The first televised car commercials were not only longer, they were live -- with occasional surprises.

In his autobiography, KTLA newsman Stan Chambers recalls doing a spot in which he was supposed to drive a “magnificent 1956 Dodge,” but when he depressed the clutch, the car bucked twice and “the smooth ride off stage became a series of halting starts.” Announcer Dick Lane once slapped a fender during a TV commercial and it fell to the ground.

Roger Bacon inherited his flair from his father. “He had a corral of two or three horses” at one car lot, the son said. “And a sign that said, ‘Trade in your old nags here.’ ”

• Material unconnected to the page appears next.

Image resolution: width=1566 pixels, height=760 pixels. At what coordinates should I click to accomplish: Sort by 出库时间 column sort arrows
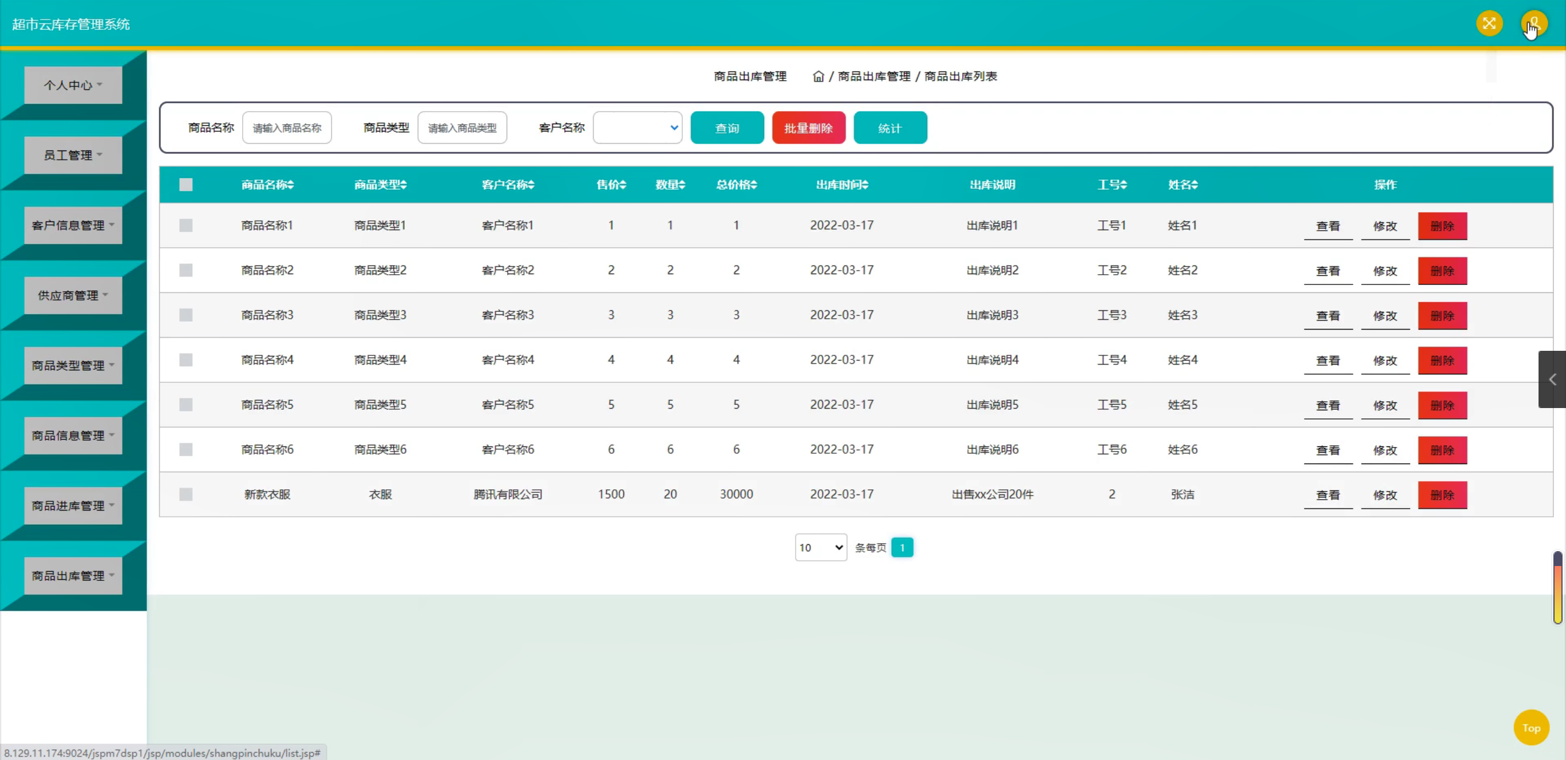[865, 185]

When Bacon damaged cars, it was on purpose.

During breaks in a demolition derby, he would bang away on a not-so-prized used car with a baseball bat. “I’d say, ‘We are gonna let you have it for $300,’ ” he said. “Bang. ‘No, it’s $200.’ Bang. ‘No, it’s $100.’ And so on.”

Or, atop a horse named Denver, he would approach a car and “I’d say to Denver, ‘What do you think about this one?’ When I put both heels in his ribs -- gently -- he’d kick the car and put a dent in it.”

Being a Ford dealer, he used a Chevy for the stunt. “Guess General Motors doesn’t make ‘em like they used to,” he’d wisecrack.

The Bacons also had a cigar-smoking ape named Robert who appeared to drive a Thunderbird across the car lot. Actually, the creature would steer while an employee lying on the floor operated the brake and accelerator. “Robert’s gone ape over Thunderbirds,” Roger Bacon would tell viewers.

After his father’s death in 1959, though, the business stopped being fun for him and he sold it. Later he repurchased the land and built the present-day Ralphs shopping center there.

And the cemetery lot? “I sold it,” said Bacon, who is 70-ish and still has a body builder’s physique. “But I still have the land in San Bernardino. I can’t find that Lincoln newspaper, though.”